What you need to do -
Rewrite the data below, swapping "Settings gear icon" for "Settings cog icon" and keeping everything else the same.

Exercise data -
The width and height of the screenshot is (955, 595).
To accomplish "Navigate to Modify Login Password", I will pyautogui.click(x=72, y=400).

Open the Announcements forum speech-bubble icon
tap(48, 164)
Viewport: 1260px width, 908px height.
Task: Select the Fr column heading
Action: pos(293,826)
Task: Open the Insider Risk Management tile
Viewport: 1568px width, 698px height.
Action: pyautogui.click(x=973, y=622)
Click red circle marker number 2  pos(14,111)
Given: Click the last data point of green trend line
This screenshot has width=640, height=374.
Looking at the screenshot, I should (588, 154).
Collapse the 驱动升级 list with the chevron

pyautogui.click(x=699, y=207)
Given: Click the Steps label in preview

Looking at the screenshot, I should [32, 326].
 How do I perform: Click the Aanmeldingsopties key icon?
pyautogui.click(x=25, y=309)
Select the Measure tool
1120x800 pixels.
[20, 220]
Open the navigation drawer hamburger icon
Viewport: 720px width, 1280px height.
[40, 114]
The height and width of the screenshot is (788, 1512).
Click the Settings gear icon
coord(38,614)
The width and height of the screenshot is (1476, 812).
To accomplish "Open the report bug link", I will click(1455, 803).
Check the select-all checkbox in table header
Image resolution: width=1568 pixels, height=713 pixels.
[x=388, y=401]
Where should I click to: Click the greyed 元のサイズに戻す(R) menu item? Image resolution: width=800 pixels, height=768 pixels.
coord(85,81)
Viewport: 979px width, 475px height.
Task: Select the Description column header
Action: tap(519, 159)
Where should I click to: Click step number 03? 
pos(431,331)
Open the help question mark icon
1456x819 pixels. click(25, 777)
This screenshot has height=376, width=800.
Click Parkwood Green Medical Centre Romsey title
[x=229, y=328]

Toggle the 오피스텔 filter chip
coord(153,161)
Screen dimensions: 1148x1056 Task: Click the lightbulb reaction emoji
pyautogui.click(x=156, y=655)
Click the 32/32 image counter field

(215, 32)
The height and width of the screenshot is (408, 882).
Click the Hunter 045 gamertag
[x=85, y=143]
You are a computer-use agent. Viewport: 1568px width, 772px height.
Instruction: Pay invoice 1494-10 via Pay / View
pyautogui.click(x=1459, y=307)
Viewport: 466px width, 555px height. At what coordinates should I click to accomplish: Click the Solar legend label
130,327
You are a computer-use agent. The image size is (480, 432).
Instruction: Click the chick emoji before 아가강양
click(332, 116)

Completed exercise -
The width and height of the screenshot is (955, 595).
To accomplish "Navigate to Modify Login Password", I will pyautogui.click(x=72, y=400).

Open the Announcements forum speech-bubble icon
tap(48, 164)
Viewport: 1260px width, 908px height.
Task: Select the Fr column heading
Action: pos(293,826)
Task: Open the Insider Risk Management tile
Viewport: 1568px width, 698px height.
Action: pyautogui.click(x=973, y=622)
Click red circle marker number 2  pos(14,111)
Given: Click the last data point of green trend line
This screenshot has width=640, height=374.
Looking at the screenshot, I should (588, 154).
Collapse the 驱动升级 list with the chevron

pyautogui.click(x=699, y=207)
Given: Click the Steps label in preview

Looking at the screenshot, I should [32, 326].
 How do I perform: Click the Aanmeldingsopties key icon?
pyautogui.click(x=25, y=309)
Select the Measure tool
1120x800 pixels.
[20, 220]
Open the navigation drawer hamburger icon
Viewport: 720px width, 1280px height.
[40, 114]
The height and width of the screenshot is (788, 1512).
Click the Settings cog icon
coord(38,614)
The width and height of the screenshot is (1476, 812).
To accomplish "Open the report bug link", I will click(1455, 803).
Check the select-all checkbox in table header
Image resolution: width=1568 pixels, height=713 pixels.
[x=388, y=401]
Where should I click to: Click the greyed 元のサイズに戻す(R) menu item? Image resolution: width=800 pixels, height=768 pixels.
coord(85,81)
Viewport: 979px width, 475px height.
Task: Select the Description column header
Action: tap(519, 159)
Where should I click to: Click step number 03? 
pos(431,331)
Open the help question mark icon
1456x819 pixels. click(25, 777)
This screenshot has height=376, width=800.
Click Parkwood Green Medical Centre Romsey title
[x=229, y=328]

Toggle the 오피스텔 filter chip
coord(153,161)
Screen dimensions: 1148x1056 Task: Click the lightbulb reaction emoji
pyautogui.click(x=156, y=655)
Click the 32/32 image counter field

(215, 32)
The height and width of the screenshot is (408, 882).
Click the Hunter 045 gamertag
[x=85, y=143]
You are a computer-use agent. Viewport: 1568px width, 772px height.
Instruction: Pay invoice 1494-10 via Pay / View
pyautogui.click(x=1459, y=307)
Viewport: 466px width, 555px height. At what coordinates should I click to accomplish: Click the Solar legend label
130,327
You are a computer-use agent. The image size is (480, 432).
Instruction: Click the chick emoji before 아가강양
click(332, 116)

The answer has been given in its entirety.